Task goal: Print the first line of the data below and every one after it, through the line containing "Viewport: 780px width, 572px height.", exactly as written.
━━━━
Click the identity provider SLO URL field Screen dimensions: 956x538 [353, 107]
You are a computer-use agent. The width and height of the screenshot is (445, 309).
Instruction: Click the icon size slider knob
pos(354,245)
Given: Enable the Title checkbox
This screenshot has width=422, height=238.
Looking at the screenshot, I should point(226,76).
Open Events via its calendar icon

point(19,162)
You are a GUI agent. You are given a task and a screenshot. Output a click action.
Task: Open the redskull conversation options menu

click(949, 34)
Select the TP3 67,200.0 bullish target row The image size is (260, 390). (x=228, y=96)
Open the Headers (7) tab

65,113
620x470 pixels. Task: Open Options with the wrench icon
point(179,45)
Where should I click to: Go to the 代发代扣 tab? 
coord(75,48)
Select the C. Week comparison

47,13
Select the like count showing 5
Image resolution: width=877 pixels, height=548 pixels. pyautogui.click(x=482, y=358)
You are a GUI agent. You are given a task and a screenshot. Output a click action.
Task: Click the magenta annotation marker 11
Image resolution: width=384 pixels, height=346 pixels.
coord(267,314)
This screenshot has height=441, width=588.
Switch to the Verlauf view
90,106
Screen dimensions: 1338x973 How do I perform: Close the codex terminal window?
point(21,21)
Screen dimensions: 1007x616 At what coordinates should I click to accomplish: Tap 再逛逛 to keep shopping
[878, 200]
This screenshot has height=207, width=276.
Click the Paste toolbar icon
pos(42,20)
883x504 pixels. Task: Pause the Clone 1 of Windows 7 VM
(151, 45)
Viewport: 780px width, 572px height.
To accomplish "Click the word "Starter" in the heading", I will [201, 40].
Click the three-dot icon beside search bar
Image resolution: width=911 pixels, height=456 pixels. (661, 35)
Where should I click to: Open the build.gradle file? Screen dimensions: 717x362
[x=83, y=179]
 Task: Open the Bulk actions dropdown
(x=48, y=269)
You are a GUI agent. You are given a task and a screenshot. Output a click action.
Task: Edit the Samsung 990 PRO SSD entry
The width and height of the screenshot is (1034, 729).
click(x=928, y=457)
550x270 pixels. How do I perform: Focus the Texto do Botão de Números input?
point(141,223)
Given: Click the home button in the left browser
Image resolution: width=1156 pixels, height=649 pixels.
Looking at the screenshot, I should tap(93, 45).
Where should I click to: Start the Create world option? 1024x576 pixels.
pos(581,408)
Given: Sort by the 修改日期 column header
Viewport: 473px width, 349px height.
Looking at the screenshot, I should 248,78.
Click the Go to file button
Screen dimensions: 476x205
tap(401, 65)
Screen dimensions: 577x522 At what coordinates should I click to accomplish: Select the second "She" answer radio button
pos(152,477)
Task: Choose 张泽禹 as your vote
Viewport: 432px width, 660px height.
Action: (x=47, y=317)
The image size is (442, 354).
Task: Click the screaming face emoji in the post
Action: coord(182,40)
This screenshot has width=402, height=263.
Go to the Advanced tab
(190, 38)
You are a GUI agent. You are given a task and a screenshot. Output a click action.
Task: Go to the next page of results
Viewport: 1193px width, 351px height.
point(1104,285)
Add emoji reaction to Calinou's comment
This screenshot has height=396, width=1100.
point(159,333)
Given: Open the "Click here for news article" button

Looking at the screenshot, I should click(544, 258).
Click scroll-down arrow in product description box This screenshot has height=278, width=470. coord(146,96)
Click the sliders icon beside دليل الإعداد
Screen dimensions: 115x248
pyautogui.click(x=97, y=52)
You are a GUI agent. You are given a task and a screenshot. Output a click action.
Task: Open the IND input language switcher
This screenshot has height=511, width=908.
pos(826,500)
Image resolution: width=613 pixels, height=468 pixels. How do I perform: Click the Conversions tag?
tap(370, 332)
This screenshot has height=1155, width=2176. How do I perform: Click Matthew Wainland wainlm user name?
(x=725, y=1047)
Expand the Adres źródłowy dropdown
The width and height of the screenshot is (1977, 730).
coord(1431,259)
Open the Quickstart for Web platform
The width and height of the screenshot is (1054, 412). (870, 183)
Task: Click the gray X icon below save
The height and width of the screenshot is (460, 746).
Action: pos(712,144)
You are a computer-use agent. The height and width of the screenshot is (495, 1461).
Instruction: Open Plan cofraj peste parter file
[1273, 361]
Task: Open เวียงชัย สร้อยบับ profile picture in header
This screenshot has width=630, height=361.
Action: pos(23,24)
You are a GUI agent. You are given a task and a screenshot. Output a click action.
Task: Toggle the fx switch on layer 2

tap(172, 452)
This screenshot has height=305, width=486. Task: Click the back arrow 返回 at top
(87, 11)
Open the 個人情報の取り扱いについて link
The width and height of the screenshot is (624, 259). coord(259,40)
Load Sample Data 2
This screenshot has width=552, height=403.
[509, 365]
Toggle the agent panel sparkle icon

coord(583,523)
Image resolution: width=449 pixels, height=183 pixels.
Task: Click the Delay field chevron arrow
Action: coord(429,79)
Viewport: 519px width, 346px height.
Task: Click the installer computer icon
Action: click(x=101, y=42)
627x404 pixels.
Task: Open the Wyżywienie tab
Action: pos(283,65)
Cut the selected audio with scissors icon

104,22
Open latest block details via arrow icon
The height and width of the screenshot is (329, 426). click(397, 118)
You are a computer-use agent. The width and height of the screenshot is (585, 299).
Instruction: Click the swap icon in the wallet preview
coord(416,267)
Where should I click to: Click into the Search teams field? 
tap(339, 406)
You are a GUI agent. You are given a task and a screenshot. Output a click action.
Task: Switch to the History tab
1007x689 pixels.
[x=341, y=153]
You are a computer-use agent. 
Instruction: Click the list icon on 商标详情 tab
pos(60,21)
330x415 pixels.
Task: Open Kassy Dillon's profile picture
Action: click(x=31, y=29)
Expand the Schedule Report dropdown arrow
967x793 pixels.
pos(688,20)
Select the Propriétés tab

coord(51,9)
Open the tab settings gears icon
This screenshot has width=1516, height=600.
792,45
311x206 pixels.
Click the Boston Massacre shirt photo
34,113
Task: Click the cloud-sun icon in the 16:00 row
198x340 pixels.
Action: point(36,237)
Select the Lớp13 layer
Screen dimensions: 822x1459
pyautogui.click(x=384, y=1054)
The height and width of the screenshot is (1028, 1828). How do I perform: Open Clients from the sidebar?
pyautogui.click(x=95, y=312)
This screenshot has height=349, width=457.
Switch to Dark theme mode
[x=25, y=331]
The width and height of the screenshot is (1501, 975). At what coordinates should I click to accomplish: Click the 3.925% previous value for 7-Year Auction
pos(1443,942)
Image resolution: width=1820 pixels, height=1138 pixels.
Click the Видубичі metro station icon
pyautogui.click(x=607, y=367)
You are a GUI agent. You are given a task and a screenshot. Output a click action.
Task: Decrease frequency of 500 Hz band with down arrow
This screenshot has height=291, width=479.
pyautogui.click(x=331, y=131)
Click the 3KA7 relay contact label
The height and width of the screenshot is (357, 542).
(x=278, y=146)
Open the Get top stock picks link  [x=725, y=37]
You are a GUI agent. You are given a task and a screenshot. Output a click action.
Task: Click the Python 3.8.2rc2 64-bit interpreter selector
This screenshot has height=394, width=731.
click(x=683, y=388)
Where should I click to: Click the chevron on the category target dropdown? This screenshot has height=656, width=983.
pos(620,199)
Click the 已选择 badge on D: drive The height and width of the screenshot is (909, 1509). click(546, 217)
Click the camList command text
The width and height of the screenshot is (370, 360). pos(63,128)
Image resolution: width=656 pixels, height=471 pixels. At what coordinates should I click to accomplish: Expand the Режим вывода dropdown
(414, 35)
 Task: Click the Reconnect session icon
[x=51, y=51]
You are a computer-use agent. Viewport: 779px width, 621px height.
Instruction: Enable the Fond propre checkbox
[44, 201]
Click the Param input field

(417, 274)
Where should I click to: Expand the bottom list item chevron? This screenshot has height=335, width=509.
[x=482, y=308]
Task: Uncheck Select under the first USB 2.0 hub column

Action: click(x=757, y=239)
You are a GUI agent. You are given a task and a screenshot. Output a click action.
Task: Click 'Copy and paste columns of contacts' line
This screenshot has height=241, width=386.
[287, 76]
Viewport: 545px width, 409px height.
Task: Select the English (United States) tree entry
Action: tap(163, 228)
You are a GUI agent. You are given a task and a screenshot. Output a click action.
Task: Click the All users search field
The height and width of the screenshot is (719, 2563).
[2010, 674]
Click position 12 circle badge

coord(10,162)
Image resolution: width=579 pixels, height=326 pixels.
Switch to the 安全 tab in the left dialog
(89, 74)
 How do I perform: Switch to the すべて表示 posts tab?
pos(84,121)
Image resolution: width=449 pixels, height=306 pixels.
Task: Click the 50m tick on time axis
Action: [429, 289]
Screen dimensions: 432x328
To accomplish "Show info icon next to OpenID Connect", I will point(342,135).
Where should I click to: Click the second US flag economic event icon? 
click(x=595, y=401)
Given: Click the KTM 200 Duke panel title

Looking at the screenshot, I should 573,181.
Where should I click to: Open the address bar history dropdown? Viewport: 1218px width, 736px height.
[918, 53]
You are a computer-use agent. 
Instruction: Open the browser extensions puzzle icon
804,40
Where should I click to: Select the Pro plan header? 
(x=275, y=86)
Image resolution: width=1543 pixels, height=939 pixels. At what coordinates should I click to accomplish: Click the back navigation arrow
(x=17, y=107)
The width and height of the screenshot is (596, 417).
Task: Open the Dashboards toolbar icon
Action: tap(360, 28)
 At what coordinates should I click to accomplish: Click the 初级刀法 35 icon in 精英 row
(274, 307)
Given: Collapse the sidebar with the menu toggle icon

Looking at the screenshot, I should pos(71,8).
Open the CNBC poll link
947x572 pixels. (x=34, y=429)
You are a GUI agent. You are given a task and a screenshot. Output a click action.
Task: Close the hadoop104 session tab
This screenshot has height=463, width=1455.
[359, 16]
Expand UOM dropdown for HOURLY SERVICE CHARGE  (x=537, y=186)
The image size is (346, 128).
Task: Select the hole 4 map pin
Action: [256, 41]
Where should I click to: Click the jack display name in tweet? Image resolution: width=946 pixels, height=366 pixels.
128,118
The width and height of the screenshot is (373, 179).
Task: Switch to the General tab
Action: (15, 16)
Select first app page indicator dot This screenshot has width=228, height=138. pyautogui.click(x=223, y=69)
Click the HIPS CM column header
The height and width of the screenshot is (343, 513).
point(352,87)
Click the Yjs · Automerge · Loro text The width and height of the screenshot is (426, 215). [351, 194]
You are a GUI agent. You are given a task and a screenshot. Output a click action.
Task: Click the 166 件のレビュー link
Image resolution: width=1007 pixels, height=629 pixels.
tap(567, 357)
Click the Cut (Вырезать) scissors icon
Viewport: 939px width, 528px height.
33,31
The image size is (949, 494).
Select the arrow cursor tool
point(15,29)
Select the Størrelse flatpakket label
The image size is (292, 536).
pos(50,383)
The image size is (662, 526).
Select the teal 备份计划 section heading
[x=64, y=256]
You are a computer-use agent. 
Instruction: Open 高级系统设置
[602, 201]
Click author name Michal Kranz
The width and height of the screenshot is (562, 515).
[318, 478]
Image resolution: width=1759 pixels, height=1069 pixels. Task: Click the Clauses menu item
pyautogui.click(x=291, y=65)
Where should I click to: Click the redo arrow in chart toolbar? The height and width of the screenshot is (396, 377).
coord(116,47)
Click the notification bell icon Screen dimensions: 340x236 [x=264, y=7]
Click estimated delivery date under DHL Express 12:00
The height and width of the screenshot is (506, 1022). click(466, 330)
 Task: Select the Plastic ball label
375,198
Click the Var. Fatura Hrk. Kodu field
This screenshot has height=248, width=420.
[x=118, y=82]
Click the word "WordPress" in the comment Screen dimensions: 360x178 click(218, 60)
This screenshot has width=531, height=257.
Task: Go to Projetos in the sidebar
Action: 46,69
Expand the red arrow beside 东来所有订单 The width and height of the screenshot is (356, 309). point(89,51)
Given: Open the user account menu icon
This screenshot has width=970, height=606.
━━━━
Solution:
Click the identity provider SLO URL field Screen dimensions: 956x538 [353, 107]
You are a computer-use agent. The width and height of the screenshot is (445, 309).
Instruction: Click the icon size slider knob
pos(354,245)
Given: Enable the Title checkbox
This screenshot has width=422, height=238.
Looking at the screenshot, I should point(226,76).
Open Events via its calendar icon

point(19,162)
You are a GUI agent. You are given a task and a screenshot. Output a click action.
Task: Open the redskull conversation options menu

click(949, 34)
Select the TP3 67,200.0 bullish target row The image size is (260, 390). (x=228, y=96)
Open the Headers (7) tab

65,113
620x470 pixels. Task: Open Options with the wrench icon
point(179,45)
Where should I click to: Go to the 代发代扣 tab? 
coord(75,48)
Select the C. Week comparison

47,13
Select the like count showing 5
Image resolution: width=877 pixels, height=548 pixels. pyautogui.click(x=482, y=358)
You are a GUI agent. You are given a task and a screenshot. Output a click action.
Task: Click the magenta annotation marker 11
Image resolution: width=384 pixels, height=346 pixels.
coord(267,314)
This screenshot has height=441, width=588.
Switch to the Verlauf view
90,106
Screen dimensions: 1338x973 How do I perform: Close the codex terminal window?
point(21,21)
Screen dimensions: 1007x616 At what coordinates should I click to accomplish: Tap 再逛逛 to keep shopping
[878, 200]
This screenshot has height=207, width=276.
Click the Paste toolbar icon
pos(42,20)
883x504 pixels. Task: Pause the Clone 1 of Windows 7 VM
(151, 45)
Viewport: 780px width, 572px height.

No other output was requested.